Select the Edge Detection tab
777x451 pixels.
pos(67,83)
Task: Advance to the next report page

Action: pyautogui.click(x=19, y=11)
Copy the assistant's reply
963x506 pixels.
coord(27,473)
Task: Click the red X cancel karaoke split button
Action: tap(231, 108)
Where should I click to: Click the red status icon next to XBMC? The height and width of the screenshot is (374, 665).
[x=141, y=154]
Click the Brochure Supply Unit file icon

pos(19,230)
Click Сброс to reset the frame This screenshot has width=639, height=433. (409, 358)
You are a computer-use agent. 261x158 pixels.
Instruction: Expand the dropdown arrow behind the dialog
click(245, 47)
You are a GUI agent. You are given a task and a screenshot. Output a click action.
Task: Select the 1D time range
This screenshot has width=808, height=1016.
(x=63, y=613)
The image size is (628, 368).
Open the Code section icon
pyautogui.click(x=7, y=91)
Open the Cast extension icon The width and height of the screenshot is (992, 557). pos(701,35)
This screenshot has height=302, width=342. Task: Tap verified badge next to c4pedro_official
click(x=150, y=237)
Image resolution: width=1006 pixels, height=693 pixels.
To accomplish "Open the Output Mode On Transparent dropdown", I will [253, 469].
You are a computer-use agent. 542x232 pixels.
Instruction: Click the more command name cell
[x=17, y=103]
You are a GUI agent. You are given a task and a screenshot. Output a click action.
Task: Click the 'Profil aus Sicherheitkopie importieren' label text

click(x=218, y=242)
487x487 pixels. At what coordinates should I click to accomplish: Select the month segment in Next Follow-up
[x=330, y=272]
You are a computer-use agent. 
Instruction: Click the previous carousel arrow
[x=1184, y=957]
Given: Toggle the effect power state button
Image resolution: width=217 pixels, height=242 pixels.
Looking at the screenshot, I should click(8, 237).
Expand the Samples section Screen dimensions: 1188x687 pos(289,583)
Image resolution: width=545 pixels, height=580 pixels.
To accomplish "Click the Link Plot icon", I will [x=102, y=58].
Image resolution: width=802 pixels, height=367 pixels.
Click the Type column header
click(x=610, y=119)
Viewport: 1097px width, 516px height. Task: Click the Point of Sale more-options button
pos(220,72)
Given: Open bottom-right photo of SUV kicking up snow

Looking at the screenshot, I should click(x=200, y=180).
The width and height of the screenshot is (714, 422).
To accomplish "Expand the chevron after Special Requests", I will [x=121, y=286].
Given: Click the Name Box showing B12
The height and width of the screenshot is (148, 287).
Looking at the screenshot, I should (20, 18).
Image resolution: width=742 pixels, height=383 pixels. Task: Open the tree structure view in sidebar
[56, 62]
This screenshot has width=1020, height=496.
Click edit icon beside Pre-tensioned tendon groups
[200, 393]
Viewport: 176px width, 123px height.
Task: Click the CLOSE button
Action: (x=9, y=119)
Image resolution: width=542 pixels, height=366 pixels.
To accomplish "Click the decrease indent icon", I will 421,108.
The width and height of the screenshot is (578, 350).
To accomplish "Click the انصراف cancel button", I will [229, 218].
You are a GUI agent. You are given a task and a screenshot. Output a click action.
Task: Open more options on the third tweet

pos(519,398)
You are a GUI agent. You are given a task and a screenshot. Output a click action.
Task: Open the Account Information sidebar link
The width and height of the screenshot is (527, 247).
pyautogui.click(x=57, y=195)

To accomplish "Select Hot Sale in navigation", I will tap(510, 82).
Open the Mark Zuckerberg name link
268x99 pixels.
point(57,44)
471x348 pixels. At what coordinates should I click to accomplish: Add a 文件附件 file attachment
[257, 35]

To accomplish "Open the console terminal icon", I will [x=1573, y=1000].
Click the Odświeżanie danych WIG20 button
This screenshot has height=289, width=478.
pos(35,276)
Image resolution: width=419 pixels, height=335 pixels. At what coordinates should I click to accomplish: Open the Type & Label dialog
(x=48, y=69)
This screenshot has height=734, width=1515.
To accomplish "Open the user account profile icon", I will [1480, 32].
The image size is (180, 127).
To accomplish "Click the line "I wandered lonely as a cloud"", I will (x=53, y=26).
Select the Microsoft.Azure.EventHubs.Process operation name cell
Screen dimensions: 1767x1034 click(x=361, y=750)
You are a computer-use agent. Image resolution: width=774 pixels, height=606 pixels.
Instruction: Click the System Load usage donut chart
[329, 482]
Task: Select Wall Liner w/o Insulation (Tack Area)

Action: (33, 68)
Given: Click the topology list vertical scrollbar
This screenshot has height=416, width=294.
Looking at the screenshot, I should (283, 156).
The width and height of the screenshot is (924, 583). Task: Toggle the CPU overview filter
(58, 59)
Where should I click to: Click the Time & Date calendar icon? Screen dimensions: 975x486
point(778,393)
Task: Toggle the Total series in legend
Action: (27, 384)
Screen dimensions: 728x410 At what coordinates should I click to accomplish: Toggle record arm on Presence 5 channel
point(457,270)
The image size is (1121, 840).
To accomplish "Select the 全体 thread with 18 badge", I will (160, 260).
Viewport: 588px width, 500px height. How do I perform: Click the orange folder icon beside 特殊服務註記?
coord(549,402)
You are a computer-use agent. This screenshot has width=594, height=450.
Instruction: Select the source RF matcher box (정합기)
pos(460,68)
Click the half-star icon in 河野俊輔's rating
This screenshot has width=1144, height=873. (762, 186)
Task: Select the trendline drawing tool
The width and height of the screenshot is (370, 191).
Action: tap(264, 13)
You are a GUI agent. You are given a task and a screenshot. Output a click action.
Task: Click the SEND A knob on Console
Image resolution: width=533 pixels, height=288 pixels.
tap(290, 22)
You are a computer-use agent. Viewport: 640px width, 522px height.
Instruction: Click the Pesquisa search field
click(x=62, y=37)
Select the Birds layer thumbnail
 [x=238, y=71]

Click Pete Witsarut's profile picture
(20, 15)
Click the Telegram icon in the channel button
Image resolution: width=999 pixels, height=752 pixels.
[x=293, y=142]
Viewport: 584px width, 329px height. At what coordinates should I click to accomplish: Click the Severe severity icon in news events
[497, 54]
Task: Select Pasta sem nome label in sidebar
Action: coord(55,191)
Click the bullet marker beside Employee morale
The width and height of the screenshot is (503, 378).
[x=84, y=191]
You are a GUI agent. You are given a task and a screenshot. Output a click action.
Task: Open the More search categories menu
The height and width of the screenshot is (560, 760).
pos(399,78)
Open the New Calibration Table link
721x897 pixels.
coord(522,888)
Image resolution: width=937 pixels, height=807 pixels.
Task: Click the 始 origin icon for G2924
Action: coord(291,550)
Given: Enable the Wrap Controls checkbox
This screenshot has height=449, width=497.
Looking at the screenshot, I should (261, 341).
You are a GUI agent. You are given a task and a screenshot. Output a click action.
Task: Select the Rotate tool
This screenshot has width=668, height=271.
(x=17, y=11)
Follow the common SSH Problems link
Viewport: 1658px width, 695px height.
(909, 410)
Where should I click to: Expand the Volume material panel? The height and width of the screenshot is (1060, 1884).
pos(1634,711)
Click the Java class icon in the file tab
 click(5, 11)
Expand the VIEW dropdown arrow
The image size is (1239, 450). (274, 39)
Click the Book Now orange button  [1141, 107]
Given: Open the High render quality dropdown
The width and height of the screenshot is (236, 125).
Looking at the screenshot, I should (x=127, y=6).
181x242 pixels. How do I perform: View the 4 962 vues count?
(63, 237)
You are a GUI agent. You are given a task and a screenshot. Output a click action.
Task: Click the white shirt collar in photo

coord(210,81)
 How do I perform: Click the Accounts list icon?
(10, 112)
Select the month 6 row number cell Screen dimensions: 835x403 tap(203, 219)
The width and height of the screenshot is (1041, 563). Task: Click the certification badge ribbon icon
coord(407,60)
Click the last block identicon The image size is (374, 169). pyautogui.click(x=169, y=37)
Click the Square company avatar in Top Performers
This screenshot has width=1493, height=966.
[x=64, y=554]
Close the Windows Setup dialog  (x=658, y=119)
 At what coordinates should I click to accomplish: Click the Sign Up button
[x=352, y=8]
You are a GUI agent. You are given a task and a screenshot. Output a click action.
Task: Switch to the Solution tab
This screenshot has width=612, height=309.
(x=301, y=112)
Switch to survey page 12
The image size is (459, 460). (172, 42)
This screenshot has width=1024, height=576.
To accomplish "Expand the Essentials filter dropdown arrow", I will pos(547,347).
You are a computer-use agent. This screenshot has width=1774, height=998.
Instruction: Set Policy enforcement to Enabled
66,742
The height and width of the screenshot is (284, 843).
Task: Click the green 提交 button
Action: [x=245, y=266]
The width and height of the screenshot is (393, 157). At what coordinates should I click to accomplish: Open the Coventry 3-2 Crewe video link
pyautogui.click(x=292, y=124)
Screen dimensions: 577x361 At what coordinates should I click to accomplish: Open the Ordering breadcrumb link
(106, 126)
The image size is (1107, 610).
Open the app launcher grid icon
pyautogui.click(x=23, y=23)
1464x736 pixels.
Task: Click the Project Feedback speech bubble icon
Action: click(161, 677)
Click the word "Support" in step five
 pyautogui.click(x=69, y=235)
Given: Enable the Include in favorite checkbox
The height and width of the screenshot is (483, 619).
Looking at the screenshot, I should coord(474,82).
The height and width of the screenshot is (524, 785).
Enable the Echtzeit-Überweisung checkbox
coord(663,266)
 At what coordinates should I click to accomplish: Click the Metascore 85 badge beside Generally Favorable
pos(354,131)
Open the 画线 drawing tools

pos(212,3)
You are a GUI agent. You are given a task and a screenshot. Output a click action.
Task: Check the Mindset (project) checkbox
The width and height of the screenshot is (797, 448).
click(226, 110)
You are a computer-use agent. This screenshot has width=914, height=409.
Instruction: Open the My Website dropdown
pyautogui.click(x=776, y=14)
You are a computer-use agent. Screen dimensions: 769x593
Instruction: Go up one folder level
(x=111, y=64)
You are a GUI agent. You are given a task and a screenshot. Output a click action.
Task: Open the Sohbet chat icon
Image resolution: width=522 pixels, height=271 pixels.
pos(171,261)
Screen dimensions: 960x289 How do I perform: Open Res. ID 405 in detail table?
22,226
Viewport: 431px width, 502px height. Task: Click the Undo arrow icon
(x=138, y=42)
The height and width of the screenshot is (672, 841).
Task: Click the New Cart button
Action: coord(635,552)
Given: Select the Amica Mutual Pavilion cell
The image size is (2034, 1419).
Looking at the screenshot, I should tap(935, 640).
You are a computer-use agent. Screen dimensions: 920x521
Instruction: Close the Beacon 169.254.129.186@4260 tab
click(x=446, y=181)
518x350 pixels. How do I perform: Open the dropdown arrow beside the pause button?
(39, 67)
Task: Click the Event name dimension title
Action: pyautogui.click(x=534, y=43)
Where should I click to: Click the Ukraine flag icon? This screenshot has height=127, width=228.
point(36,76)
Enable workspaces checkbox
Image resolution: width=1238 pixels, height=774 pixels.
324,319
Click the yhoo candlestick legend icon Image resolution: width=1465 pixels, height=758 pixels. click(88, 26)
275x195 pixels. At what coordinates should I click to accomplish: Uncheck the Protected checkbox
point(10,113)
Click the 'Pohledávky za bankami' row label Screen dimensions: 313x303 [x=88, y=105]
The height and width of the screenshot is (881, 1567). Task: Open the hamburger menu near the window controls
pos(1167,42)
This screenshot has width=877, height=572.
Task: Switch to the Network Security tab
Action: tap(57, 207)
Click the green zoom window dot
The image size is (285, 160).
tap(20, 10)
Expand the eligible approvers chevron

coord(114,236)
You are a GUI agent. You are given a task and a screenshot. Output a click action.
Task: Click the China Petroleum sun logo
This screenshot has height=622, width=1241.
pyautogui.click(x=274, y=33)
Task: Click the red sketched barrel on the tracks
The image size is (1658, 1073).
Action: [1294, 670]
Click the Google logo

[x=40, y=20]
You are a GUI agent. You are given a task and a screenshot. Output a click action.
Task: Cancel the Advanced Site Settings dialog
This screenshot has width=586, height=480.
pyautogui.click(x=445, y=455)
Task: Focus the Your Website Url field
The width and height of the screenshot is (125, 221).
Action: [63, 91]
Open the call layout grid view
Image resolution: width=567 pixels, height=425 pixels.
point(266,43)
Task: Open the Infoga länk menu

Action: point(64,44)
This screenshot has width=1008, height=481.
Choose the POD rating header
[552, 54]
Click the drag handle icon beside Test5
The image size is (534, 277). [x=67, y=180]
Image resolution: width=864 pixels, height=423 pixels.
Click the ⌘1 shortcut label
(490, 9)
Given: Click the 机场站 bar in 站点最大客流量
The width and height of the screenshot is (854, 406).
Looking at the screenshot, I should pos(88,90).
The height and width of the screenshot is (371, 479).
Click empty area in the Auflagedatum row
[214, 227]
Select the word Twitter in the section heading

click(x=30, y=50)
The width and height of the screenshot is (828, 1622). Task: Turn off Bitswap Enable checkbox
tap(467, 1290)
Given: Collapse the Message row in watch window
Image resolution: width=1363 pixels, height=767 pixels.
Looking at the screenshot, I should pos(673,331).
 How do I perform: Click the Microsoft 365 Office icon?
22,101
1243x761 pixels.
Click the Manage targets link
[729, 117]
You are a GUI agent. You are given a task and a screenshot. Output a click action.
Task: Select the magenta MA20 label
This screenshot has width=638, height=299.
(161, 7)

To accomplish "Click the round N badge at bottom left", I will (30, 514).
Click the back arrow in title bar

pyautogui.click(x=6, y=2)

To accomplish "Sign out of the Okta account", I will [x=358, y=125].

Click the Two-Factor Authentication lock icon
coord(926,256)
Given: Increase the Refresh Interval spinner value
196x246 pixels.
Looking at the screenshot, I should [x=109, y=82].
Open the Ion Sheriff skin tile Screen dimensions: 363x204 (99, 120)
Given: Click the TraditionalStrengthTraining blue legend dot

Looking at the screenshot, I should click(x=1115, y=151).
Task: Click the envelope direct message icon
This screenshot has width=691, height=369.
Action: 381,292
☆ ☆ ☆ ☆
» DESCRIPTION OF THE TASK: Scale the records beginning with the line containing "Image resolution: width=542" and continuing through the line containing "will [229, 218].". Write those lines out again, requests included, with every click coordinate in the answers multiplied by 1.25 and rounded to a whole number, halves rounding up.

» ANSWER IN FULL:
Image resolution: width=542 pixels, height=366 pixels.
To accomplish "Click the decrease indent icon", I will 526,135.
The width and height of the screenshot is (578, 350).
To accomplish "Click the انصراف cancel button", I will [286, 273].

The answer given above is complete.